As the S&P 500 Index falls, the USD rallies and as the S&P 500 Index recovers, the USD sells off. This is due to Risk On-Risk Off (RORO) behaviour rather than a USD bull or bear market, in the opinion of economists at HSBC, who believes the aussie and the kiwi will perform well thanks to its fiscal advantage.
“G10 currencies have behaved exactly as ‘Risk On-Risk Off’ (RORO) suggests: Risk-on currencies have recovered significant losses against the USD in the risk-on period, but they depreciate against the USD in the risk-off period. In our view, this is simply RORO playing out, rather than an idiosyncratic USD bull or bear market.”

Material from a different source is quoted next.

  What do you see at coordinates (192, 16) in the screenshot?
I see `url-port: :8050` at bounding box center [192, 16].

“From the start of the year to its year-to-date low on 23 March, the S&P 500 Index fell c1,000 points amid the COVID-19 pandemic and market turmoil. This was the result of acute risk-off sentiment across financial markets, and FX was no exception to this phenomenon. We subsequently saw G10 FX behave in classic RORO fashion, with risk-on currencies (such as the AUD and NZD) depreciating markedly against the USD, and risk-off currencies (such as the CHF and JPY) less so.”

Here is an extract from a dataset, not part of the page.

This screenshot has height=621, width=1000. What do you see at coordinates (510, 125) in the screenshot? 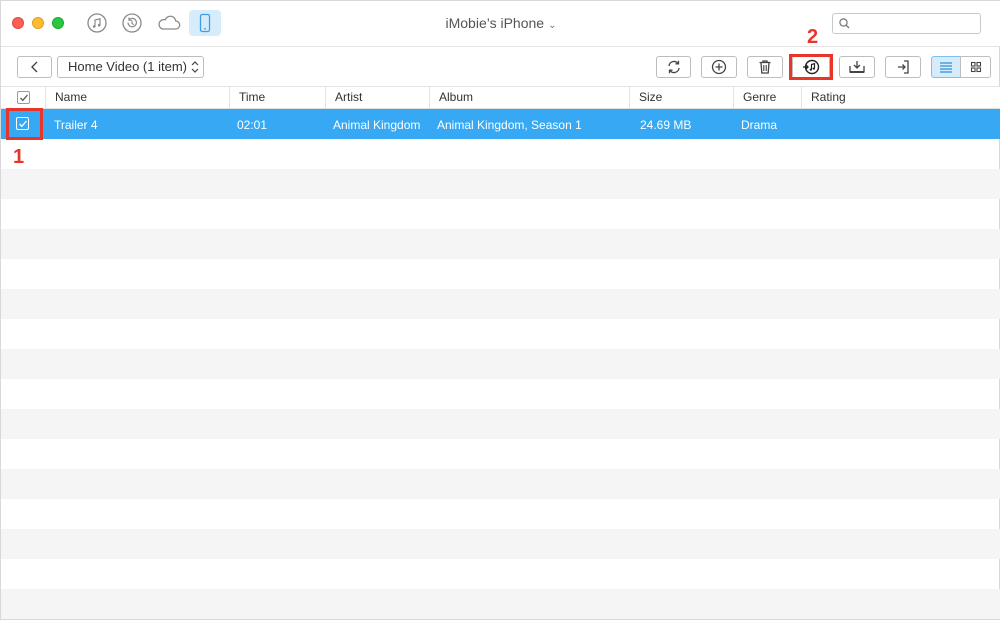
I see `cell-album: Animal Kingdom, Season 1` at bounding box center [510, 125].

“The S&P 500 had recovered its losses – c1,000 points of them – when it reached its recent high on 8 June. G10 currencies again behaved in RORO fashion. Risk-on currencies surged against the USD, and the outperformance of the JPY and CHF faded.”

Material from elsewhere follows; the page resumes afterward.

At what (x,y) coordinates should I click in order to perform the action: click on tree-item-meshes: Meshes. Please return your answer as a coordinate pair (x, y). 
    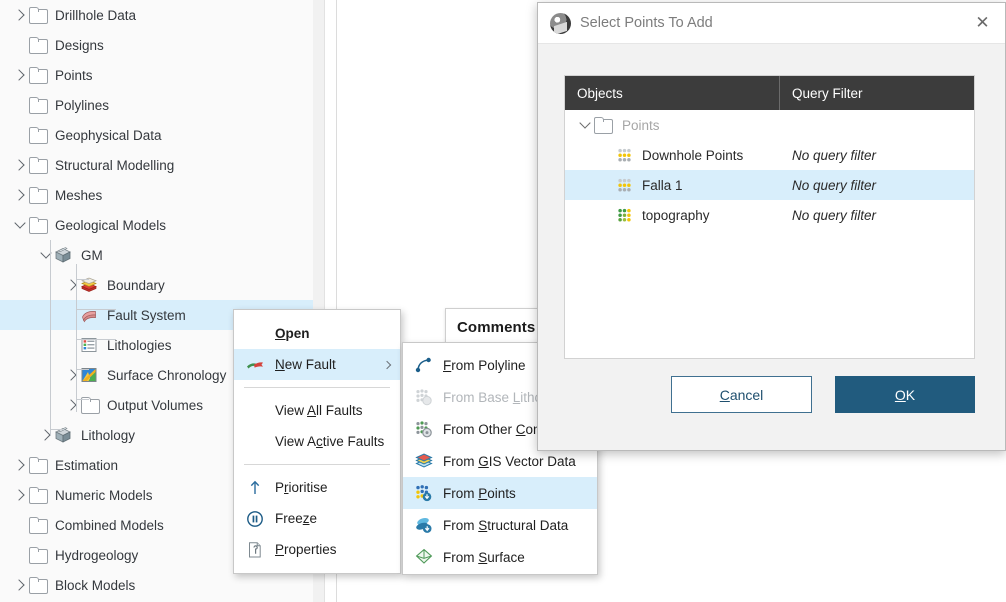
    Looking at the image, I should click on (156, 195).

“Those with more fiscal room may see their economies recover faster than those with larger debt overhangs allowing their currencies to outperform. As a result, our preferences in the medium-term remain those currencies where fiscal firepower is less constrained: i.e., the AUD and NZD. Meanwhile, we see downside risks for the EUR, GBP and CAD, given their more challenging debt-to-GDP profiles.”